Information supplied:
╭──
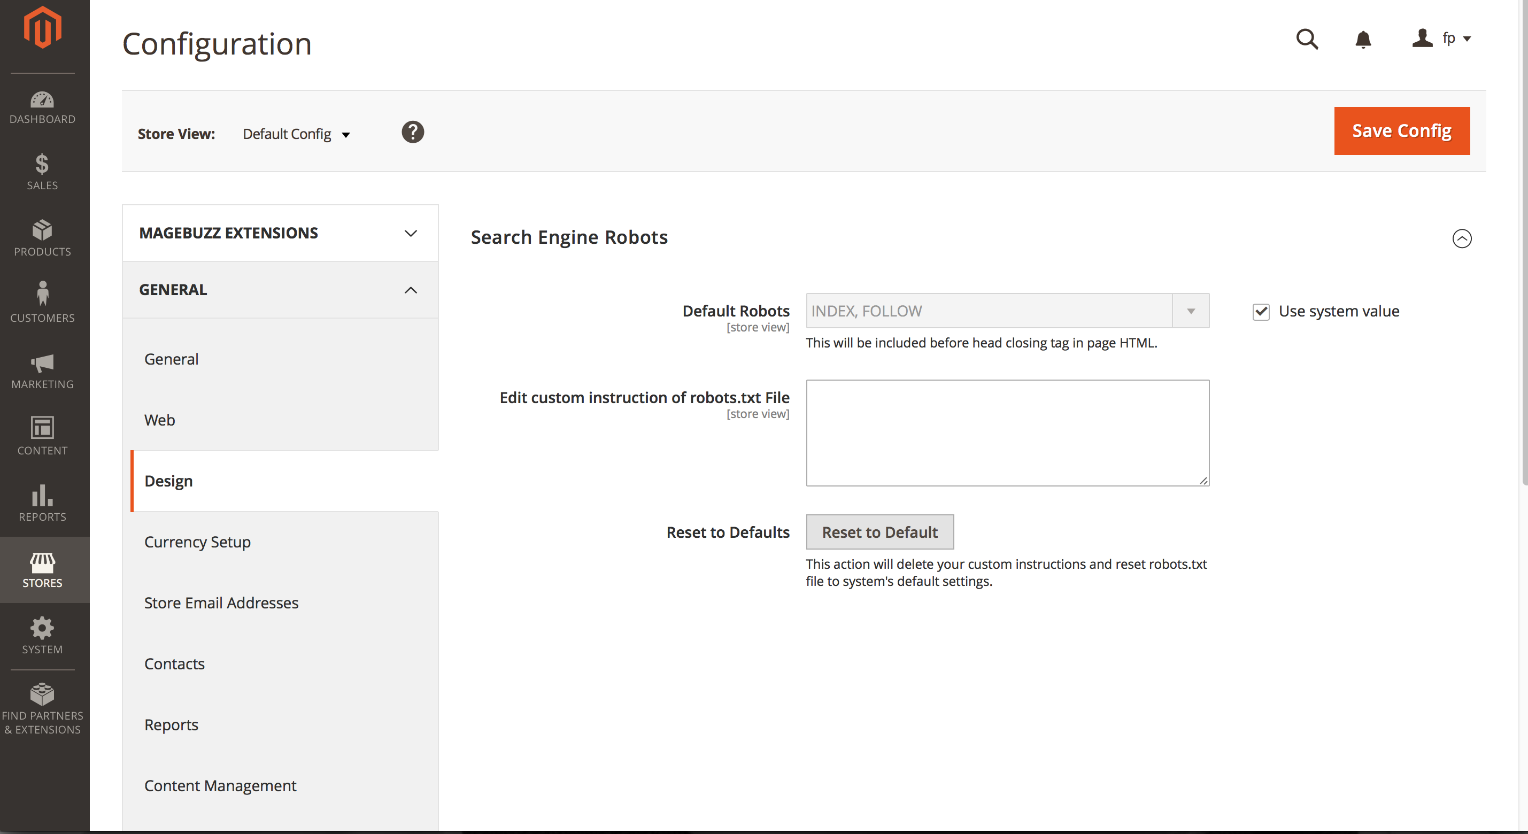Click the Save Config button
This screenshot has height=834, width=1528.
coord(1401,130)
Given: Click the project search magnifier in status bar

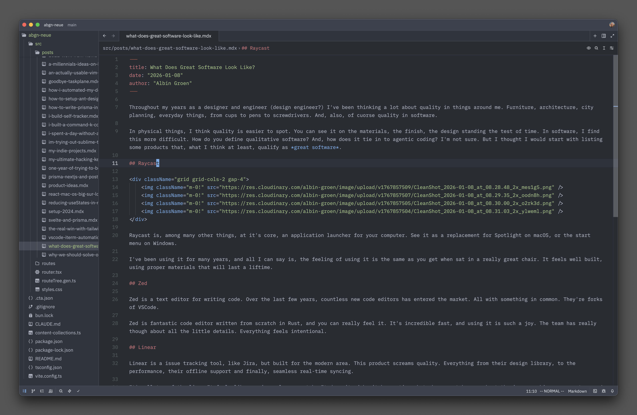Looking at the screenshot, I should click(x=61, y=391).
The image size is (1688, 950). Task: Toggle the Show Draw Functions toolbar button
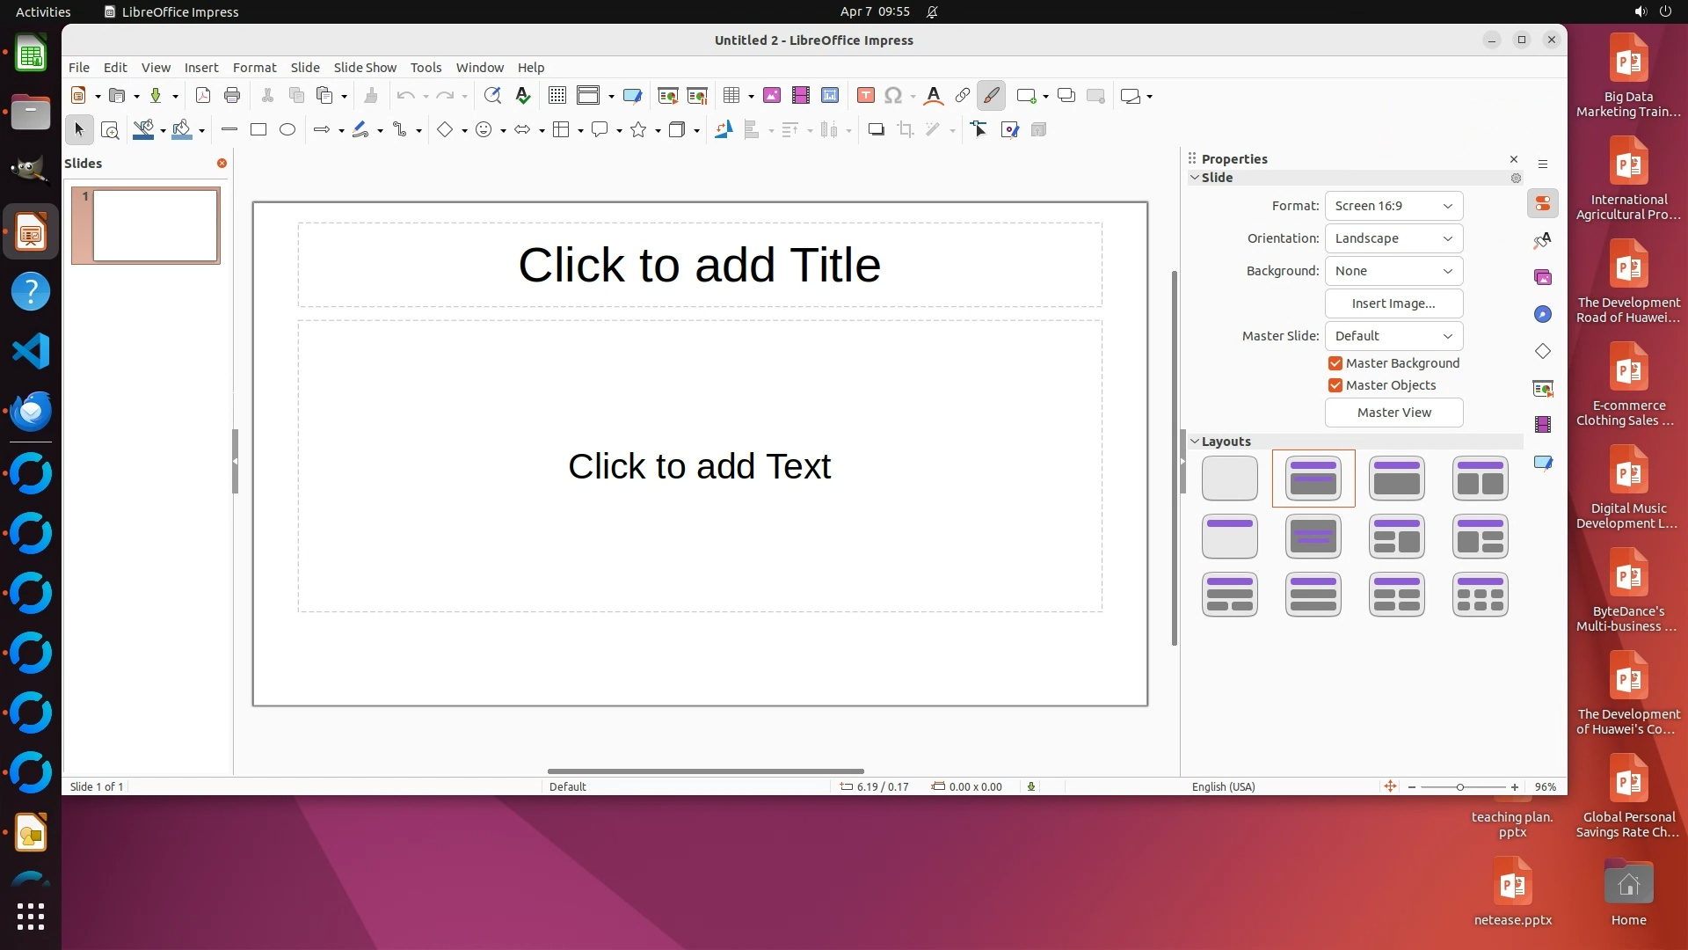[991, 96]
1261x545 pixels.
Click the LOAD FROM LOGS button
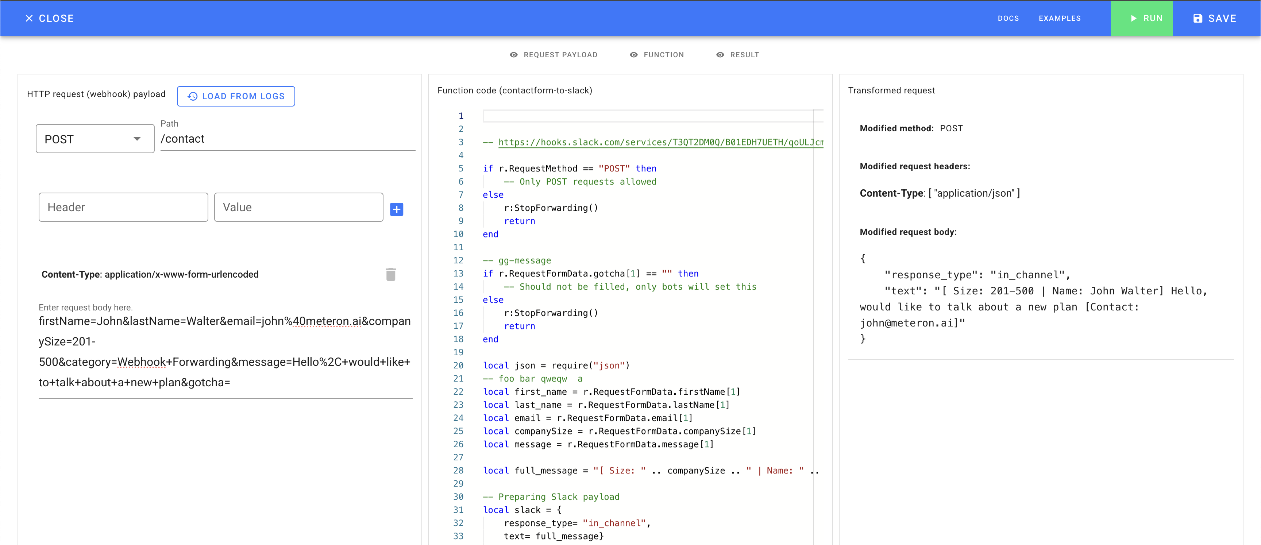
╰──
What the task asks: Every line from the one that contains "Given: Click the" through the end of the records above is to be reproduced exactly; no picture goes in the copy.

Task solution:
Given: Click the project search magnifier in status bar

Looking at the screenshot, I should click(x=61, y=391).
The image size is (1688, 950). Task: Toggle the Show Draw Functions toolbar button
[991, 96]
1261x545 pixels.
Click the LOAD FROM LOGS button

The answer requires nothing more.